Is window.navigator.userAgent reliable?

Is this a reliable means of device detection, ie iPad, iPhone, Android, etc… ?

Or is there a sensible alternative ?

Is there a definitive list of device names ?

Many thanks…

If you are targeting key devices then it would be but a quick search of Google reveals several ways to accomplish device detection.

https://www.google.com/search?q=mobile+user+agent+detection+javascript&oq=mobile+user+agent+detection+javascript&aqs=chrome.0.57j0j62l2.4683j0&sourceid=chrome&ie=UTF-8

Not very enlightening, what happens to the value of .userAgent if the user changes the browser config ?

The useragent can be set to anything at all by the person who owns the browser. Firefox, chrome and Opera provide options to make this easier (to change it for IE you need to update the Registry). In Opera you can even set it up to present different useragent values to different web pages.

Since most people don’t change it you can rely on its value for gathering statistics but you can’t rely on it for anything else.

Google Maps is an example that relies on it entirely. When I loaded it using a blank UA, it slandered the capabilities of what was at the time the current FireFox.

If you have a site with a large and cluttered content area, which is probably ok on a desktop/laptop, surely a responsive design will look rediculous on a smartphone with tiny viewport. In this scenario surely a simplified, optimised design would be better, ie user gets redirected to a separate site for mobile devices. In this case isn’t device detection necessary to effect the redirect?

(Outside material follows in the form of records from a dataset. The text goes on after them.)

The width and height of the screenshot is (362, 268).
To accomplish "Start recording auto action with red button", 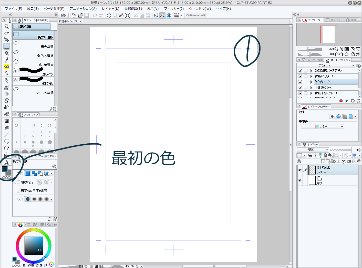I will pos(341,101).
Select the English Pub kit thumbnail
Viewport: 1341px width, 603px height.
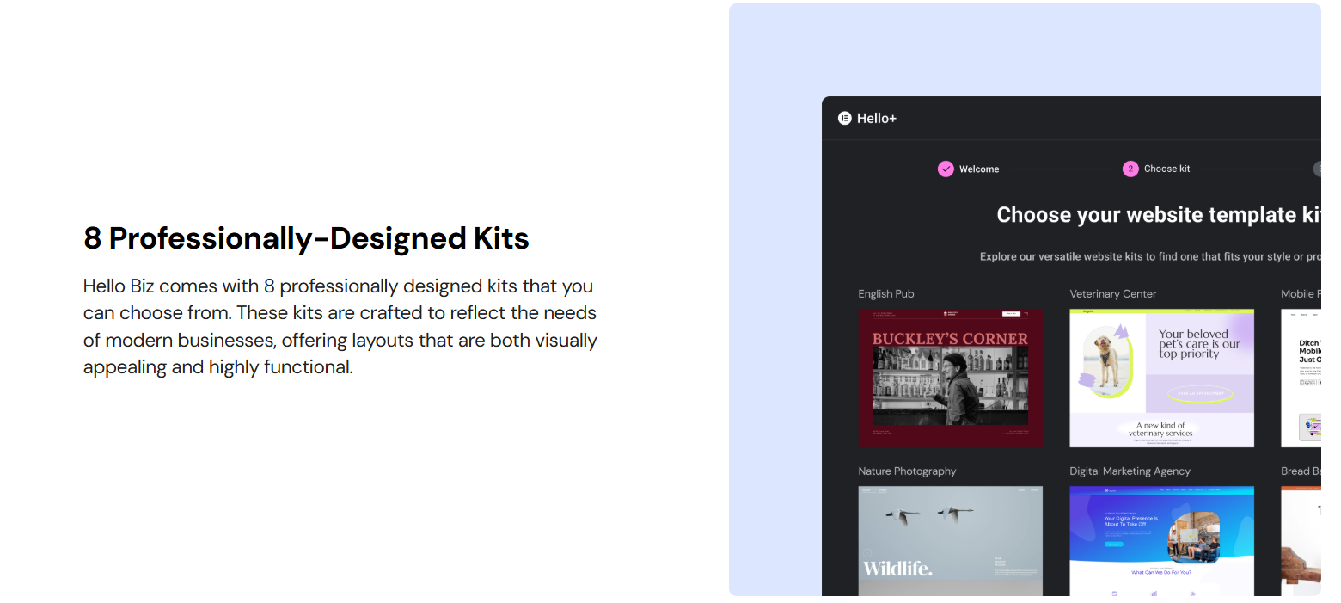point(951,378)
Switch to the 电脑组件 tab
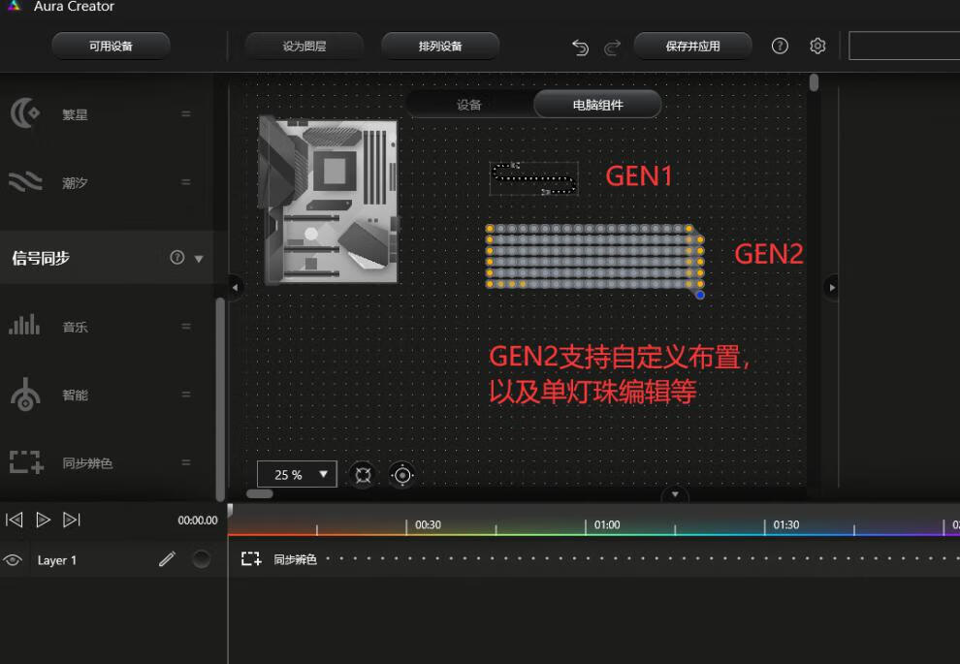This screenshot has height=664, width=960. pos(597,105)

The best way to do device detection is by using media queries to check the viewport size. That way you can use a page layout that will fit the browser viewport regardless of what device it is. It is trivially easy to set up almost any browser on a computer so it has the same viewport size as a mobile device and reports the same useragent as that mobile device so that you have no way to teoll that it is actually being viewed on the computer and that the person doesn’t even own the device it claims to be.

Thanks for that.

I suppose .UserAgent used in a post-load js may be useful to determine mobile device or not, and then perhaps dynamically setting the <meta tag scale so that pinch/zoom is disabled ??